Opening the doors to glory

By Sergio Ariza

If The Doors had only recorded this record, their legend and their singer, Jim Morrison, would be just as big. One of the greatest debuts in history, The Doors is a call to rebellion and the rebelliousness by the band that was the image of all the dangers surrounding youth and rock.

If it sounds musically perfect it’s because the band had been playing these songs for more than a year in places like the Whiskey A Go Go in Los Angeles. That was where Morrison developed his sense of theatrics, what got him expelled from the club when he emulated Oedipus screaming “Mother?, Yes son...I want to fuck you. Despite the fact the record’s editing made that part inaudible, The End is still one of the most disturbingly beautiful songs in the history of rock, and both serves to support Freuds sexual theories and  as an excellent soundtrack for the madness of the Vietnam war in a film like Apocalypse Now. Of course the album goes much further beyond The End, proof of this is that some other songs on the album are Light My Fire, Break On Through (To the Other Side), and The Crystal Ship.

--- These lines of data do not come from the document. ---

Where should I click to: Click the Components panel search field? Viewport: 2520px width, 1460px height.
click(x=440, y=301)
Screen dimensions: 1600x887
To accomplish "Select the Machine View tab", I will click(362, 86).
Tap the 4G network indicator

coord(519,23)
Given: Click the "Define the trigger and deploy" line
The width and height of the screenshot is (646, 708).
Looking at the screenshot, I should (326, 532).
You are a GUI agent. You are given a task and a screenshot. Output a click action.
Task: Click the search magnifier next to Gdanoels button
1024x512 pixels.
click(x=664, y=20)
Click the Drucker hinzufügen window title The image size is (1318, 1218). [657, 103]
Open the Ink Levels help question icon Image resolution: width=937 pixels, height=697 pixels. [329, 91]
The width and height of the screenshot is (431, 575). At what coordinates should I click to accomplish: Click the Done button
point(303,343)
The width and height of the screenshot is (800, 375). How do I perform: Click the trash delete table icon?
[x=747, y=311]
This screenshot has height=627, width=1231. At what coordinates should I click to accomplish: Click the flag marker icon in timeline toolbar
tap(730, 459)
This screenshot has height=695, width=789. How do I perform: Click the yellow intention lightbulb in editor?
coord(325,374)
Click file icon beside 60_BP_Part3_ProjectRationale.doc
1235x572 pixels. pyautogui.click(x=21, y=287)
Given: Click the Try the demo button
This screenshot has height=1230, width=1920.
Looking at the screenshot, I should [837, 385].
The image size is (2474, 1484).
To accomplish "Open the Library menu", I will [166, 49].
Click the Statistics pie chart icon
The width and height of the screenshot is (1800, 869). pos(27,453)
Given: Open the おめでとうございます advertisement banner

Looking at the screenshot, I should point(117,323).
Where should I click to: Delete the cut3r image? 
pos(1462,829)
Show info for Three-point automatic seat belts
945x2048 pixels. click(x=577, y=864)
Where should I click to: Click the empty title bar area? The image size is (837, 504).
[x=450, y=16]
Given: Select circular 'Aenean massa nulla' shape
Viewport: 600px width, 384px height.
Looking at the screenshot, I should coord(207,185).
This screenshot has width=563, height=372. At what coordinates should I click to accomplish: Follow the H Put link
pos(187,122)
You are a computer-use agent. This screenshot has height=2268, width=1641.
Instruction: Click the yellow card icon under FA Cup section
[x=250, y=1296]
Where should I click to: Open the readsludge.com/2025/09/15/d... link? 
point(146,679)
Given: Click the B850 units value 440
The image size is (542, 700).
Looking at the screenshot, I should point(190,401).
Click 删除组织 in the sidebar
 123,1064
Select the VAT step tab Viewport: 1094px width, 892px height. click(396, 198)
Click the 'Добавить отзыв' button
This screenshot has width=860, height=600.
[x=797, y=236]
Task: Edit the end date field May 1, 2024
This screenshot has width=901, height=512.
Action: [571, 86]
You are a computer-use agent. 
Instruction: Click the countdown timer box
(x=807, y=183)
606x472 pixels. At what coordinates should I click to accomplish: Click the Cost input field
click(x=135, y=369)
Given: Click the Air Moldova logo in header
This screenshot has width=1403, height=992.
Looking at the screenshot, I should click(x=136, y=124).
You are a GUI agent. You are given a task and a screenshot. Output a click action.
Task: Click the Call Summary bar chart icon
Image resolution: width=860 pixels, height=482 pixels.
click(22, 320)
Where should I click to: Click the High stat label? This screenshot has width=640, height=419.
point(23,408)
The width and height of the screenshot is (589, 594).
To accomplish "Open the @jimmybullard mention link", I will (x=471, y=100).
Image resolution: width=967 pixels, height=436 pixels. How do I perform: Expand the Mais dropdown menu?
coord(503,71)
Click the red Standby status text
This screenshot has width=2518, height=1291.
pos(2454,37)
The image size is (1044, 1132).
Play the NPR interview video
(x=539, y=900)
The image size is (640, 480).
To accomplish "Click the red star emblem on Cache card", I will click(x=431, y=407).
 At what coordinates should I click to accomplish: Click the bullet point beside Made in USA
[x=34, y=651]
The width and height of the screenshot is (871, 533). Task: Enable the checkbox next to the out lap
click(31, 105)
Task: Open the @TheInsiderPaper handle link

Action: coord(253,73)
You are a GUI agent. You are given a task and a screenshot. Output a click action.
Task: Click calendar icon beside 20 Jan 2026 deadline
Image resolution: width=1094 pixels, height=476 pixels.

The record was recorded in August 1966 while The Doors were playing in the Whiskey A Go Go, most of their repertoire was composed by Morrison, but, just before they started recording, he told the band to bring  their own songs as well as to take all the weight off his back. The most diligent was guitarist Robby Krieger, who on his first try composed one of the most memorable songs of the 20th century, Light My  Fire. When he brought the song to rehearsal they were delighted and made their contributions, Morrison finished off the lyrics with his own pieces like “the funeral pyre, while Ray Manzarek was in charge of finishing the amazing introduction where he shows off his classic training.


Krieger shines throughout the whole album with his SG plugged into a Fender Twin Reverb without any accessories other than the magic in his fingers. In The End, you can see the influences of Ravi Shankar and Coltrane in his music, giving it his own style, on the solo in Light My Fire, we can talk about what the gypsies call ‘duende’ (enchanting) and Break On Through shows he’s also capable of riffing that would make Elmore James proud. But this record is more than just the popular songs, The Crystal Ship is one of the best ballads of their career, Twentieth Century Fox, I Looked at You and Take It As Easy As It Comes are irresistible (in addition to unique, together with Light My Fire, that are the only tracks that included a bass, thanks to Larry Knechtel), while End of the Night is hypnotic in its beauty. Then there are the two fabulous covers on the record, the wild blues of Back Door Man, by Willie Dixon, and the circus/cabaret feeling of Alabama Song (Whiskey Bar), by Bertolt Brecht and Kurt Weill.


The Doors was a giant step in turning rock into something serious and artistic, a form of expression with its own rules. Its release in January of 1967 was the prelude to the psychedelic explosion of ‘67, and the best possible look at what great things were to come in the same year, from Sgt. Pepper’s, to Are You Experienced?, to the debuts of Velvet Underground and Pink Floyd.